И, как тяжкую повинность отбыв, положил трубку.

А через три минуты, я ещё от телефона не успел уйти, — опять звонок: “Да! поздравляю вас с 70-летием!” Из-за чего и звонил, забыл.

Я сидел над телефоном с тяжёлым чувством. Обо всём и всегда — надо объясняться до конца. Теперь — другой раз когда-нибудь?

А оказалось — оказалось, что тот разговор наш был и последним в жизни: ровно через год Андрей Дмитриевич умер.

 

Тогда, в декабре, к моему 70-летию, — да, затеяли в Москве несколько самовольных вечеров. Тогда для этого требовалась смелость. — Дому медработников такой вечер запретили — но они как-то провели на свой страх. — Кинематографисты — настояли, устроили многолюдный (но с негласным обязательством “не переступать границ”). В ораторах там был горяч Юрий Карякин, убеждённо-настойчив Игорь Виноградов — но вёл вечер, как ни в чём не бывало, недавний мой язвительный поноситель В. Лакшин. — Дому архитекторов вечер запретили, однако с опозданием в две недели они всё же смогли устроить. (Нам потом привезли любительскую киносъёмку этого вечера.) Выступали Анатолий Стреляный, Игорь Золотусский, Вячеслав Кондратьев, Дима Борисов, Владимир Лазарев; со сцены горячи — мать и дочь Чуковские: Лидия Корнеевна с воспоминаниями, Люша — с чтением из писем, не поместившихся в “Книжное обозрение”, и называла, кто из писателей меня прежде травил. — И ещё: в незвонком клубе завода Баумана провели такой вечер затеснённые обществом патриоты — но не те националисты, кто уже прежде проклял меня.

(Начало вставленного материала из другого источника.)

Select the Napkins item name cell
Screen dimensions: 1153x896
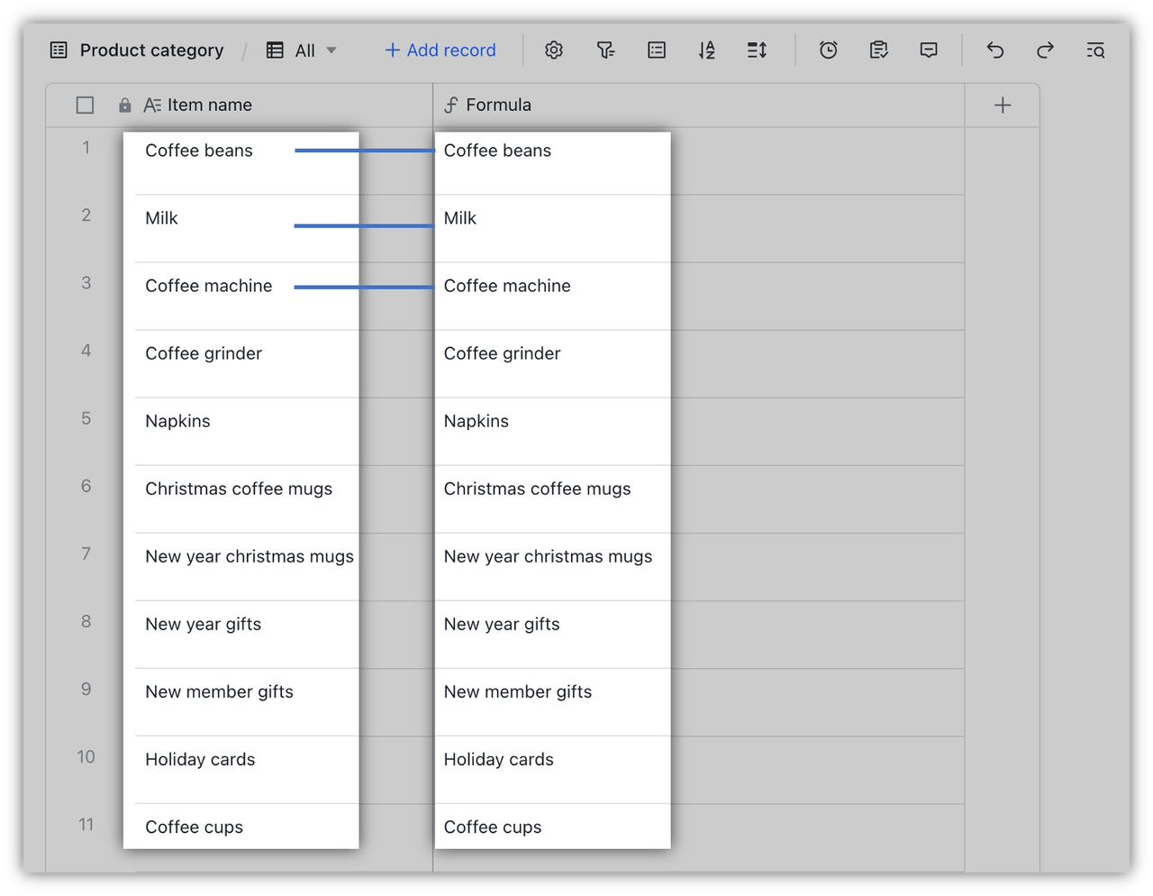point(177,422)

А многие в обществе присудили: зря я требовал сразу “Архипелаг”; надо было соглашаться на перепубликацию старых вещей, потихоньку — и до “Ракового”.

Итак, за эту четырёхлетнюю оттепель — в СССР успели напечатать и всех запрещённых умерших, и всех запрещённых живых, — всех, кроме меня*.

* Ныне есть публикации (напр., «Общая газета», 10.12.98, стр. 8), объясняющие тактические расчёты Горбачёва в торможении возврата моих книг в Россию. Тогдашний помощник Горбачёва Черняев пишет, что в 1988–89 Горбачёв не желал вернуть мне гражданство, чтобы я не стал объединяющим лидером оппозиции, — вот чего боялся... (Примеч. 1999.)

Да я и не удивлялся. Я так и понимал, что в эту Гласность — не вмещаюсь.

Да не только запрещали к печатанию, но всё так же ловили мои книги на границе, на таможнях.

Под новый 1989 я записал: “Не помню, когда б ещё было так расплывчато в контурах событий и моих ожидаемых решений, только в 72–73-м, перед изгнанием. Беспокойная, сотрясная предстоит мне старость”.

И жене сказал: “Ох, Ладушка. Не проста была наша жизнь, но ещё сложней — будет конец её”.

А Диме и его жене Тане, тоже активно помогавшей, мы писали в “левом” письме в декабре: “Хотя кончилось всё как будто внешним поражением, но на самом деле нет, и Ваш вклад и черезмочные усилия Залыгина не пропадут. С годами, и может быть недолгими, это ведь снова попадёт в Ваши руки”.